# REQUEST 1
Reproduce the records verbatim, taking only the stretch from the line containing "You are a GUI" through the end of the records, with both ends included.
----- SELECTED EXCERPT -----
The Company recognizes revenue from contracts with customers, which are accounted for in accordance with Accounting Standards Update (“ASU”) No. 2014-09, Revenue from Contracts with Customers (Topic 606) (“ASC 606”).

 

ASC Topic 606 provided the following overview of how revenue is recognized from the Company’s contracts with customers: The Company recognizes revenue to depict the transfer of promised goods or services to customers in an amount that reflects the consideration to which the Company expects to be entitled in exchange for those goods or services.

 

Step 1: Identify the contract(s) with the customer.

 

Step 2: Identify the performance obligations in the contract.

 

Step 3: Determine the transaction price. – The transaction price is the amount of consideration in a contract to which an entity expects to be entitled in exchange for transferring promised goods or services to a customer.

 

Step 4: Allocate the transaction price to the performance obligations in the contract. – Any entity typically allocates the transaction price to each performance obligation on the basis of the relative standalone selling prices of each distinct good or service promised in the contract.
----- DATASET ENTRIES -----
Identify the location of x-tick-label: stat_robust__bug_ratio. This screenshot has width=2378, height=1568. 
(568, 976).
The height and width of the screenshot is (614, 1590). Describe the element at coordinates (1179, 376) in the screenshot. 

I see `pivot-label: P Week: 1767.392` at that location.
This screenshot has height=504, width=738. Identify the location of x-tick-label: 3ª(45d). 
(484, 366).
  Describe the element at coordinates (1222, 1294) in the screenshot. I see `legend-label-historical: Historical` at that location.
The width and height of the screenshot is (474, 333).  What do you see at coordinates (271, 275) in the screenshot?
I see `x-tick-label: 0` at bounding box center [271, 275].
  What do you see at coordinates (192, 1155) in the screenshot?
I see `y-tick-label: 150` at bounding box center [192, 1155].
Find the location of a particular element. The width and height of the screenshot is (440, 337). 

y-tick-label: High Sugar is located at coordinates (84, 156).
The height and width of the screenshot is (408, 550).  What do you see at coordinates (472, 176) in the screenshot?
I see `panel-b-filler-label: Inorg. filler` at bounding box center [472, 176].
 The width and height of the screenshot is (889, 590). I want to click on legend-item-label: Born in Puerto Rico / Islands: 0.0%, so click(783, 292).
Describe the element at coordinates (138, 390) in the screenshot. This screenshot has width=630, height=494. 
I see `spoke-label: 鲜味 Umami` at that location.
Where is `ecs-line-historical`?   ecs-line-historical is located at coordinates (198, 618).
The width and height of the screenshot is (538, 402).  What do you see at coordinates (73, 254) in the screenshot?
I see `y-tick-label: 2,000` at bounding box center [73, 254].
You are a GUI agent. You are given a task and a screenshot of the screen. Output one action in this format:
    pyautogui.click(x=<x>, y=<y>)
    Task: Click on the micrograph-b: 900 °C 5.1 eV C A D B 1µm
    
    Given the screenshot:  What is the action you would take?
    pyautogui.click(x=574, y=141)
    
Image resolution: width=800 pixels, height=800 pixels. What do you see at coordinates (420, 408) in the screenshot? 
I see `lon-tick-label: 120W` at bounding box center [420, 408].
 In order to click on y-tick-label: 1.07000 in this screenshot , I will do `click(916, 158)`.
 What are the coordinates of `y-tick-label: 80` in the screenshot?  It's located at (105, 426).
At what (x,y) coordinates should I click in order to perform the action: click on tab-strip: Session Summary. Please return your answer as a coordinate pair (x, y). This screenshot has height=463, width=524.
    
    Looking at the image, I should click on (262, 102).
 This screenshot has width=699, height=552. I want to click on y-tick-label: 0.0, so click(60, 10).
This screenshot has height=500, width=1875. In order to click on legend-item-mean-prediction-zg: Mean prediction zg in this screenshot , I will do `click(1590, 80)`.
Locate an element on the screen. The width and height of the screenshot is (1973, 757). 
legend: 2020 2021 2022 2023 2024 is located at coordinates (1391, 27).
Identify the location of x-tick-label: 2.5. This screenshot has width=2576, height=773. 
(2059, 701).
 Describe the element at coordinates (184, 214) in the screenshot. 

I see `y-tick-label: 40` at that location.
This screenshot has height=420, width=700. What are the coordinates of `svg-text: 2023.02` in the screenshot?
-----
# REQUEST 2
From the revenue recognition text, copy the stretch from "The Company recognizes revenue from" through "with the customer." word for word.

# WRITTEN ANSWER 1
You are a GUI agent. You are given a task and a screenshot of the screen. Output one action in this format:
    pyautogui.click(x=<x>, y=<y>)
    Task: Click on the micrograph-b: 900 °C 5.1 eV C A D B 1µm
    
    Given the screenshot:  What is the action you would take?
    pyautogui.click(x=574, y=141)
    
Image resolution: width=800 pixels, height=800 pixels. What do you see at coordinates (420, 408) in the screenshot? 
I see `lon-tick-label: 120W` at bounding box center [420, 408].
 In order to click on y-tick-label: 1.07000 in this screenshot , I will do `click(916, 158)`.
 What are the coordinates of `y-tick-label: 80` in the screenshot?  It's located at (105, 426).
At what (x,y) coordinates should I click in order to perform the action: click on tab-strip: Session Summary. Please return your answer as a coordinate pair (x, y). This screenshot has height=463, width=524.
    
    Looking at the image, I should click on (262, 102).
 This screenshot has width=699, height=552. I want to click on y-tick-label: 0.0, so click(60, 10).
This screenshot has height=500, width=1875. In order to click on legend-item-mean-prediction-zg: Mean prediction zg in this screenshot , I will do `click(1590, 80)`.
Locate an element on the screen. The width and height of the screenshot is (1973, 757). 
legend: 2020 2021 2022 2023 2024 is located at coordinates (1391, 27).
Identify the location of x-tick-label: 2.5. This screenshot has width=2576, height=773. 
(2059, 701).
 Describe the element at coordinates (184, 214) in the screenshot. 

I see `y-tick-label: 40` at that location.
This screenshot has height=420, width=700. What are the coordinates of `svg-text: 2023.02` in the screenshot?

# WRITTEN ANSWER 2
The Company recognizes revenue from contracts with customers, which are accounted for in accordance with Accounting Standards Update (“ASU”) No. 2014-09, Revenue from Contracts with Customers (Topic 606) (“ASC 606”).

 

ASC Topic 606 provided the following overview of how revenue is recognized from the Company’s contracts with customers: The Company recognizes revenue to depict the transfer of promised goods or services to customers in an amount that reflects the consideration to which the Company expects to be entitled in exchange for those goods or services.

 

Step 1: Identify the contract(s) with the customer.